Hi all
got a string vector
col_names = ["start","interval","goal","num_hedgeHogs"]
I want to create an empty dataframe using col_names as the column names and a data type of Any .
I thought this might do the trick
df_test = DataFrame( Symbol.(col_names))
but it get’s me
ERROR: ArgumentError: 'Vector{Symbol}' iterates 'Symbol' values, which doesn't satisfy the Tables.jl `AbstractRow` interface
Stacktrace:
[1] invalidtable(#unused#::Vector{Symbol}, #unused#::Symbol)
@ Tables ~/.julia/packages/Tables/PxO1m/src/tofromdatavalues.jl:42
[2] iterate
@ ~/.julia/packages/Tables/PxO1m/src/tofromdatavalues.jl:48 [inlined]
[3] buildcolumns
@ ~/.julia/packages/Tables/PxO1m/src/fallbacks.jl:197 [inlined]
[4] columns
@ ~/.julia/packages/Tables/PxO1m/src/fallbacks.jl:260 [inlined]
[5] DataFrame(x::Vector{Symbol}; copycols::Nothing)
@ DataFrames ~/.julia/packages/DataFrames/MA4YO/src/other/tables.jl:58
[6] DataFrame(x::Vector{Symbol})
@ DataFrames ~/.julia/packages/DataFrames/MA4YO/src/other/tables.jl:49
[7] top-level scope
@ REPL[43]:1
and
df_test = DataFrame(Any[],Symbol.(col_names))
gets
julia> df_test = DataFrame(Any[],Symbol.(col_names))
ERROR: DimensionMismatch("Number of columns (0) and number of column names (9) are not equal")
Stacktrace:
[1] DataFrame(columns::Vector{AbstractVector}, colindex::DataFrames.Index; copycols::Bool)
@ DataFrames ~/.julia/packages/DataFrames/MA4YO/src/dataframe/dataframe.jl:178
[2] DataFrame(columns::Vector{Any}, cnames::Vector{Symbol}; makeunique::Bool, copycols::Bool)
@ DataFrames ~/.julia/packages/DataFrames/MA4YO/src/dataframe/dataframe.jl:322
[3] DataFrame(columns::Vector{Any}, cnames::Vector{Symbol})

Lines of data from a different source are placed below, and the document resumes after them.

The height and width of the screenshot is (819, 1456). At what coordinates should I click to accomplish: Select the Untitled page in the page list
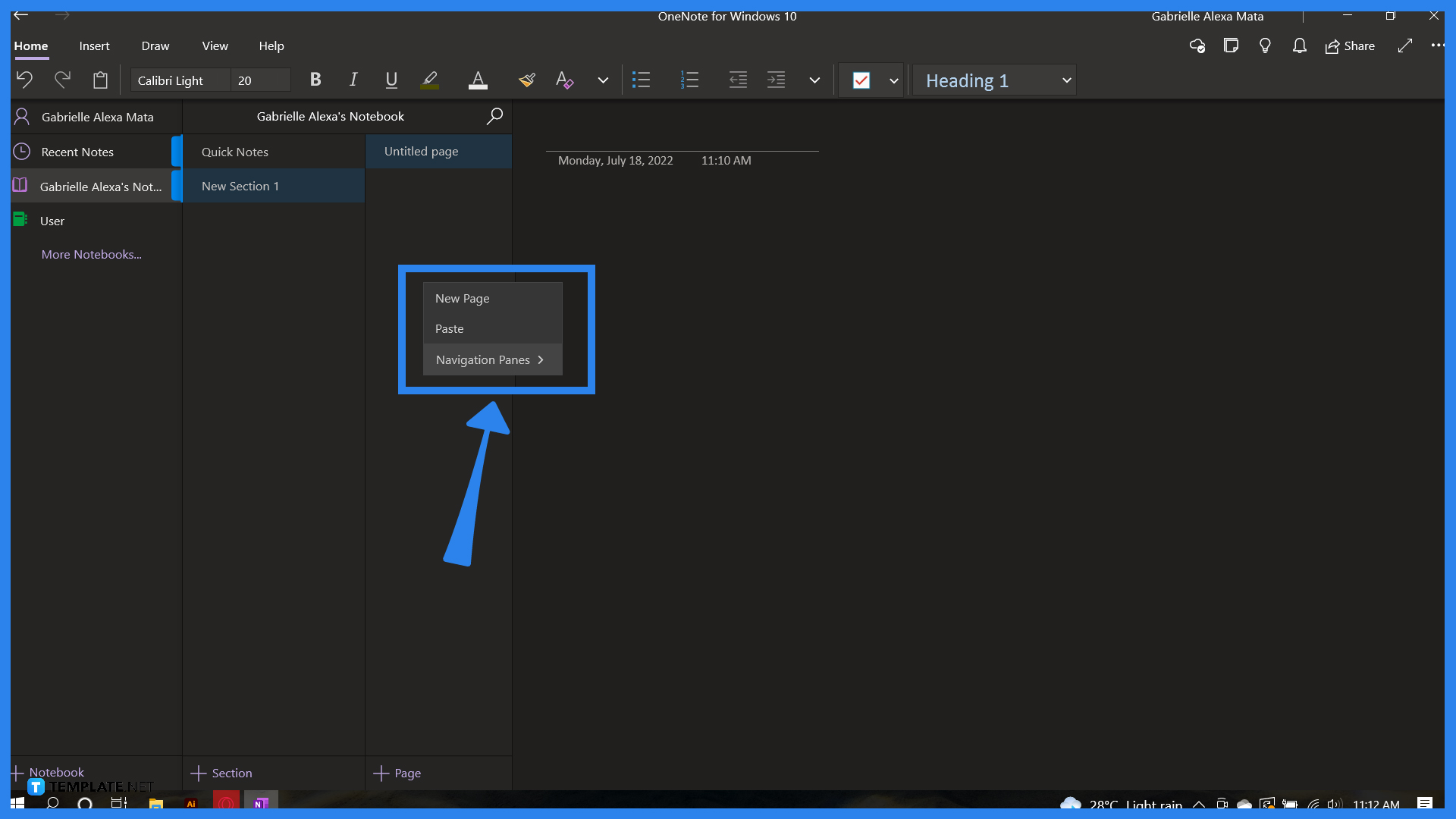[x=421, y=151]
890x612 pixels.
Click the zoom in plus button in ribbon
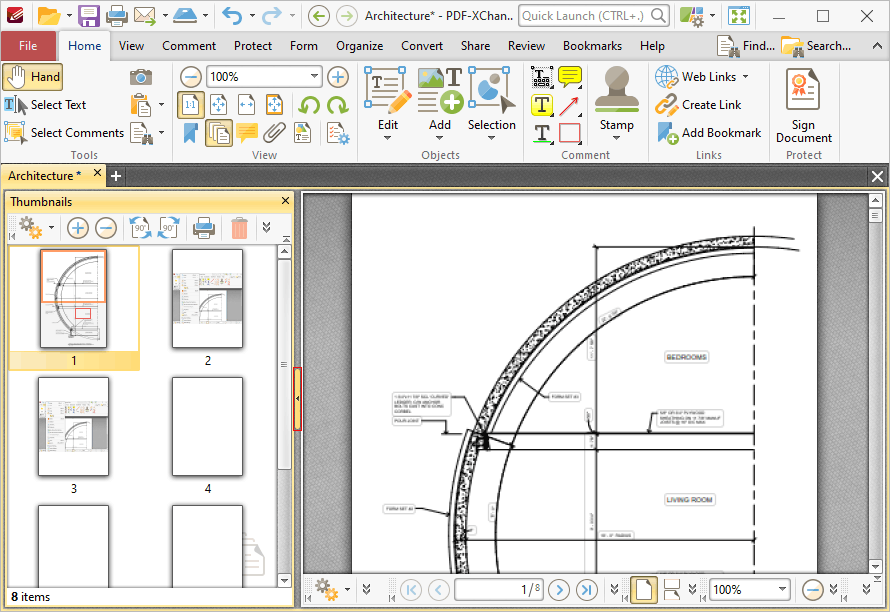[x=338, y=77]
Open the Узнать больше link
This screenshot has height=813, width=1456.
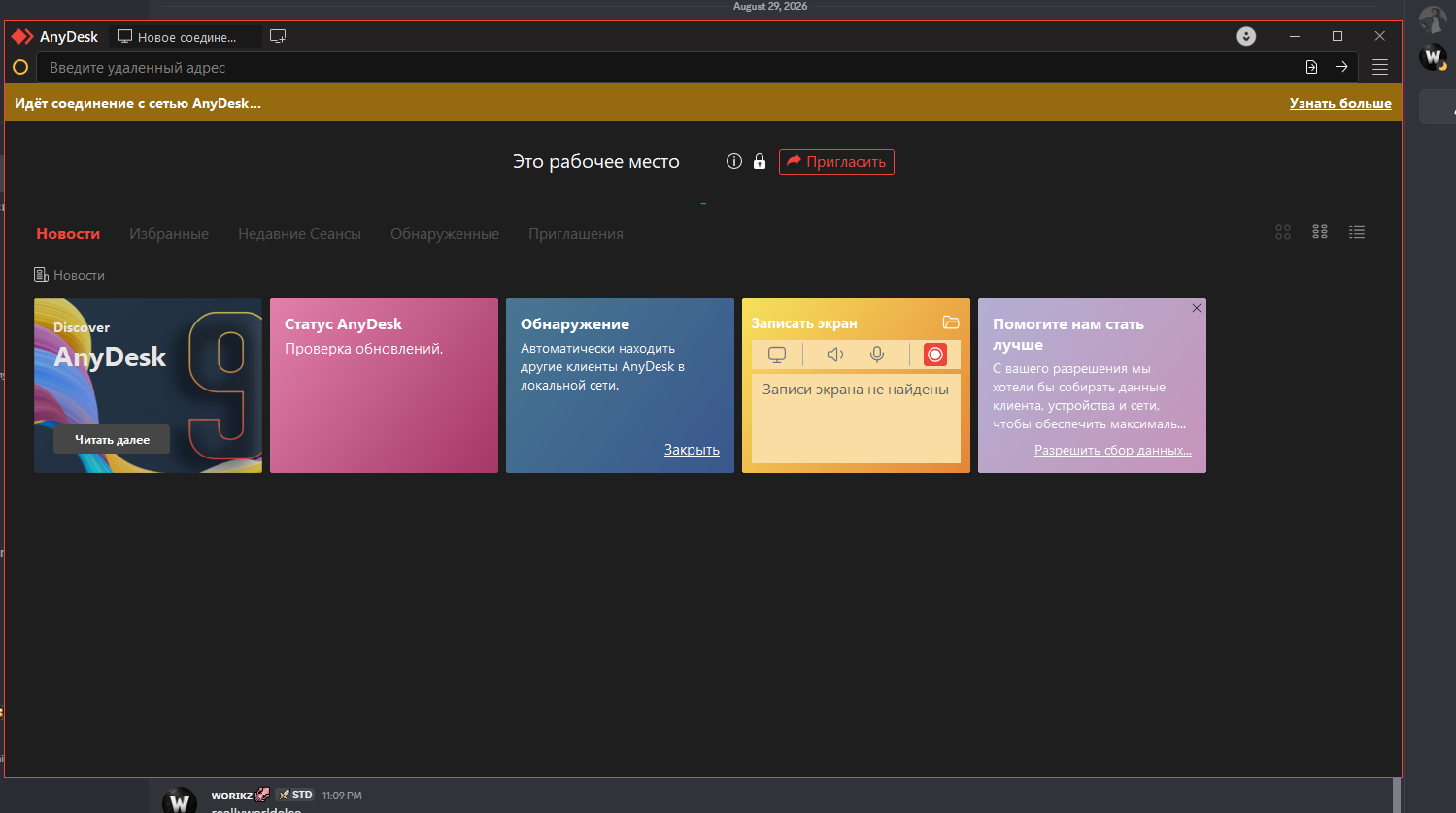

@ DataFrames ~/.julia/packages/DataFrames/MA4YO/src/dataframe/dataframe.jl:319
[4] top-level scope
@ REPL[5]:1
julia>
any help appreciated .
You would need
DataFrame([Any[] for i in 1:length(col_names)], col_names)
This has the unfortunate consequence of making your columns of type Any
, which is not ideal.
1 Like
first of all thank you for the speedy reply. I want to set myself a decent foundation in julia so if there is another approach which is more rational I am more than happy to listen.
secondly. I understand that defining all the columns as Any is a bad move but how do I stipulate the type of the columns? So in my case ( for example)
"start" is a timestamp
"interval" is a int63
"goal" is a string
"num_hedgeHogs" is an integer.
You can declare empty arrays of a type like String[]
, or Int[]
or DateTime[]
.
but in my case I am creating the dataframe from a string vector for the column names, how would I define the column types using
DataFrame([Any[] for i in 1:length(col_names)], col_names)
Is there a better approach?
First, you can take advantage of the fact that DataFrame
constructor by default copies columns so you can write:
DataFrame(col_names .=> Ref([]))
Now if you want different element types for columns you can write e.g.:
DataFrame(col_names .=> [T[] for T in [Int, String, Bool, Char]])
or (via a small hack):
DataFrame(col_names .=> rand.([Int, String, Bool, Char], 0))
3 Likes
thanks for the reply. As always lashings to build on. I didn’t know anything about Ref( ) so that’s something to look into.
Regarding
DataFrame(col_names .=> rand.([Int, String, Bool, Char], 0))
Is this a trap to my noob eye this seems to randomize the allocation of a type to a column. Admittedly this would add a bit of fun to the process but…
anon69491625:
Is this a trap
No, it is not a trap and it is fully non-random (that is why I say it is a hack). We create 0-length vectors of types specified by the first argument:
julia> rand.([Int, String, Bool, Char], 0)
4-element Vector{Vector}:
Int64[]
String[]
Bool[]
Char[]
The trick is that since the length of all vectors is 0
it works even for data types that are not supported by random number generator.
2 Likes
just checking after the “get us a bubble for the spirit level” incident
thanks again for the considered reply and the feast of food for thought.